How can we stop the spread of the Aussie Flu?
Friday, January 19th, 2018 | Blog
The Aussie Flu outbreak has recently been consuming the media, but what can you do to protect yourself from this?
People tend to think of the Flu as being ‘just a bad cold’ however, it is a serious disease that can result in complications, and that’s no different for the Strain H3N2. It has been labelled the Aussie Flu because it’s the same strain that has recently affected citizens in Australia.
How healthcare workers can protect themselves from the Aussie Flu:
The flu jab is free each year for healthcare workers, and is a great way to ensure you are protected. Take a look at our blog ‘6 reasons why healthcare professionals should utilise their free flu jab!’ to find out more about why as a healthcare worker you should make sure you are vaccinated against the flu.
Additionally, if more people are having the flu jab it is a great way to improve herd immunity, as it will help protect the wider population. The more people that get vaccinated, the less it can spread within the community.

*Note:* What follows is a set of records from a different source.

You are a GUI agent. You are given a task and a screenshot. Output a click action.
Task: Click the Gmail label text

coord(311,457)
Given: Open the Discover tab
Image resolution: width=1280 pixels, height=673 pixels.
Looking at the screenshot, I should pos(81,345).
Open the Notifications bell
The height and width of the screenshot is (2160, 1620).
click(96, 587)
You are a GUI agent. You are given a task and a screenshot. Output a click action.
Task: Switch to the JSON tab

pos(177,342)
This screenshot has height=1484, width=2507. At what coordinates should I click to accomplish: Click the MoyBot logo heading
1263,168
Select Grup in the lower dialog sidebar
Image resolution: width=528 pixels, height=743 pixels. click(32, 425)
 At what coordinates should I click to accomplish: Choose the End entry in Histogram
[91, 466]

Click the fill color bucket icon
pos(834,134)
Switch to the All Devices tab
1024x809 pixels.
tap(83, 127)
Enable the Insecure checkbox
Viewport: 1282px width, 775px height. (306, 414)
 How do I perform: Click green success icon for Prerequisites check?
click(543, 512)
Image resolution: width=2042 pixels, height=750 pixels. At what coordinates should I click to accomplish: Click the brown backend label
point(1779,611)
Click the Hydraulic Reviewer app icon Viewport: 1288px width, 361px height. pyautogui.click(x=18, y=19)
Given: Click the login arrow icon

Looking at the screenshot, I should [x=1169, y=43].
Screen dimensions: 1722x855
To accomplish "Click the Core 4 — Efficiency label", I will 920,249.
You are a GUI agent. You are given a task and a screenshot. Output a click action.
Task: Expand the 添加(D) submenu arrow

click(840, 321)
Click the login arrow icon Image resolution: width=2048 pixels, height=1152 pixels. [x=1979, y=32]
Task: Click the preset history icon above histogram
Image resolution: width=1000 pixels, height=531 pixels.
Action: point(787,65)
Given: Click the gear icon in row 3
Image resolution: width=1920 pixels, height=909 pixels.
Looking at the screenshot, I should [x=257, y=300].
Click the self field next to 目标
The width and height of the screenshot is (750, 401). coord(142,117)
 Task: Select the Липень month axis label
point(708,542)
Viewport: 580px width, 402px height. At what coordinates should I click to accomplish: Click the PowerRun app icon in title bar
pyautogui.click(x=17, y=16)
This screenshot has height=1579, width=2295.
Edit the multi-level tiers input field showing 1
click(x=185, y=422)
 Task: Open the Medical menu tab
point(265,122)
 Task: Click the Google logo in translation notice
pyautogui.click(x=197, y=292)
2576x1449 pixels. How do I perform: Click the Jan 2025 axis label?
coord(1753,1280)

Flu symptoms to look out for:
The flu can come on very quickly and as there are many symptoms some being similar to a cold, it is important to know what to look out for. Flu symptoms include sudden fever, headaches, chills, aches, a runny nose and a dry cough. A cold causes sneezing, a sore throat, blocked nose and a cough. A cold develops gradually over a few days whereas the symptoms of flu can often appear a lot more quickly!
The flu can leave you feeling fatigued for some time afterwards and lasts about a week, whereas a cold can be quickly overcome.
How you can help stop the spread of Flu:
Getting lots of sleep is important to keep germs at bay. Being run down is the perfect opportunity for the flu to take hold, so look after yourself!
Wrap up warm. The fact that flu is often called the ‘Winter Flu’ says it all… Our immune system doesn’t work as well when we are cold, so viruses are more likely to take hold. There is evidence that failing to wrap up warmly is directly linked to becoming ill with a cough and a bunged-up nose (NHS Choices).
You can also help prevent transmission by following the NHS advice on ‘catch it, bin it, kill it’ to make sure you won’t transfer your germs to surfaces to be touched by others! Also, avoid touching your eyes, nose and mouth. You can become infected if you touch an infected surface and then touch these areas.
It might sound obvious, but taking paracetamol or Ibuprofen is a great way to fight your infection. You can seek advice from a pharmacist on what may be recommended however, it is only recommended to visit a doctor if symptoms haven’t improved after 7 days.
If you have anybody in your family who is suffering from the flu, you can help stop the spread of the infection by keeping the sick person at home, limiting contact between them and others and avoid sharing washcloths, towels, dishes and utensils.